*Required work*: Output each line from the one that contains "Instruction: Open the Catalyst tab" to the final line of the data below, exactly, and include nothing else.

= = = = =

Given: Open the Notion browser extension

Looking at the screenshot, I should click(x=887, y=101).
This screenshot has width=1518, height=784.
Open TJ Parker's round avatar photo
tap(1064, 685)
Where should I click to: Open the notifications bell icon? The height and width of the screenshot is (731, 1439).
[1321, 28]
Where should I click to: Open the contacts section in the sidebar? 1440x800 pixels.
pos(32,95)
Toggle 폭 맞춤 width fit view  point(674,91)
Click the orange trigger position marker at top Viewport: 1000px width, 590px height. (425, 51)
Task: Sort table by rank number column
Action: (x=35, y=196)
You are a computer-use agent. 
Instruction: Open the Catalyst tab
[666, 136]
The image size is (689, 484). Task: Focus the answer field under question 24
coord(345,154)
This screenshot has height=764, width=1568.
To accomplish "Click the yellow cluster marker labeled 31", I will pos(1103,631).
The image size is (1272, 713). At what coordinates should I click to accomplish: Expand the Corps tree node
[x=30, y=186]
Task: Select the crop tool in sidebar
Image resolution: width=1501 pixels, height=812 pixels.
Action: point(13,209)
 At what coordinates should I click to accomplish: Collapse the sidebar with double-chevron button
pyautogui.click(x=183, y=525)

= = = = =

*Result of the task*:
Instruction: Open the Catalyst tab
[666, 136]
The image size is (689, 484). Task: Focus the answer field under question 24
coord(345,154)
This screenshot has height=764, width=1568.
To accomplish "Click the yellow cluster marker labeled 31", I will pos(1103,631).
The image size is (1272, 713). At what coordinates should I click to accomplish: Expand the Corps tree node
[x=30, y=186]
Task: Select the crop tool in sidebar
Image resolution: width=1501 pixels, height=812 pixels.
Action: point(13,209)
 At what coordinates should I click to accomplish: Collapse the sidebar with double-chevron button
pyautogui.click(x=183, y=525)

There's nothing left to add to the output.